9. An apparatus for plasma processing a substrate, comprising a
chamber wall forming processing chamber cavity; a substrate support
for supporting the substrate within the processing chamber cavity;
a gas inlet for providing a gas into the processing chamber cavity;
at least one plasma electrode for transforming a gas within the
processing chamber cavity into a plasma; and a coating comprising
at least one of erbium oxide, erbium fluoride, samarium oxide,
samarium fluoride, thulium oxide thulium fluoride, gadolinium
oxide, or gadolinium fluoride, is on a surface within the
processing chamber cavity, wherein the coating is 1 to 50 microns
thick.
10. The apparatus, as recited in claim 9, wherein the plasma
processing chamber further comprises: a power window, which
separates the at least one plasma electrode from the processing
chamber cavity; a pinnacle extending from the chamber wall to the
power window, wherein the gas inlet extends through the power
window, and wherein the coating coats a surface of at least one of
the power window, pinnacle or gas inlet.
11. The apparatus, as recited in claim 9, wherein the coating of at
least one of erbium oxide, erbium fluoride, samarium oxide,
samarium fluoride, thulium oxide thulium fluoride, gadolinium
oxide, or gadolinium fluoride covering a surface of the window body
is formed by at least one of plasma-enhanced chemical vapor
deposition, physical vapor deposition, chemical vapor deposition,
atomic layer deposition, or aerosol deposition.
12. The apparatus, as recited in claim 9, further comprising a
liner, wherein the coating coats the liner.
13. The apparatus, as recited in claim 9, wherein the coating of at
least one of erbium oxide, erbium fluoride, samarium oxide,
samarium fluoride, thulium oxide thulium fluoride, gadolinium
oxide, or gadolinium fluoride covering a surface of the window body
is formed by at least one of plasma-enhanced chemical vapor
deposition or physical vapor deposition.
14. The apparatus, as recited in claim 9, further comprising an
edge ring, wherein the coating coats the edge ring.
15. An apparatus for use in a plasma etch chamber, comprising: a
body; and a coating comprising at least one of erbium oxide, erbium
fluoride, samarium oxide, samarium fluoride, thulium oxide thulium
fluoride, gadolinium oxide, or gadolinium fluoride covering a
surface of the body, wherein the coating is 1 to 50 microns
thick.
16. The apparatus, as recited in claim 15, wherein the body
comprises at least one of Si, quartz, SiC, SiN, aluminum oxide,
aluminum nitride, stainless steel, or aluminum carbide.

★ ★ ★ ★

Transcribe word for word the part of the patent claims that opens with the words containing "15. An apparatus" and closes with "or aluminum carbide.".

## Recorded data
★ ★ ★ ★

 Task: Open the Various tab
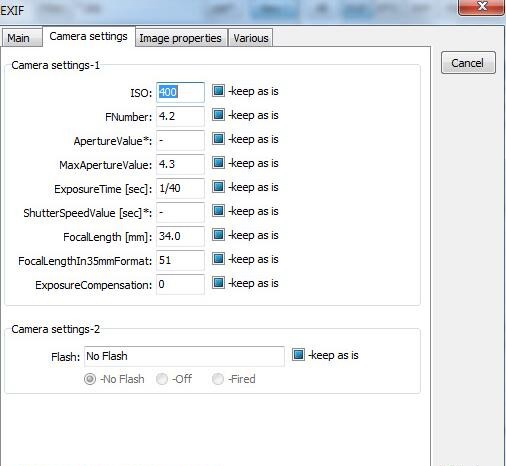(x=251, y=38)
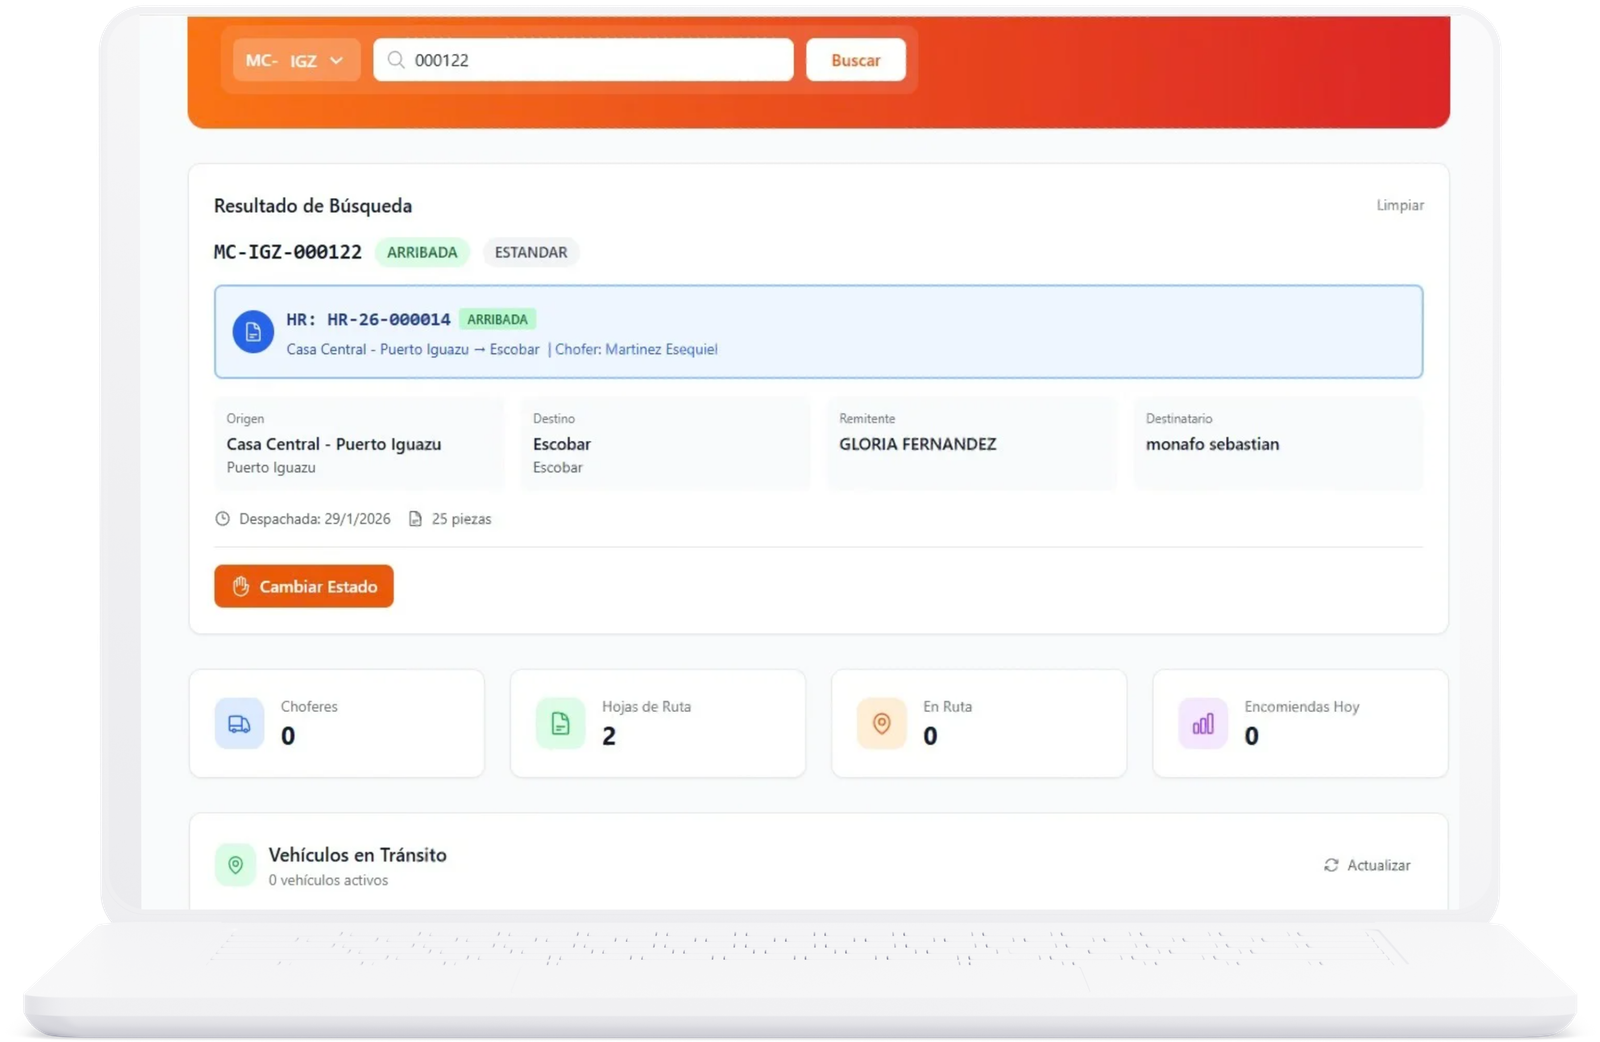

★ ★ ★ ★

## The answer
15. An apparatus for use in a plasma etch chamber, comprising: a
body; and a coating comprising at least one of erbium oxide, erbium
fluoride, samarium oxide, samarium fluoride, thulium oxide thulium
fluoride, gadolinium oxide, or gadolinium fluoride covering a
surface of the body, wherein the coating is 1 to 50 microns
thick.
16. The apparatus, as recited in claim 15, wherein the body
comprises at least one of Si, quartz, SiC, SiN, aluminum oxide,
aluminum nitride, stainless steel, or aluminum carbide.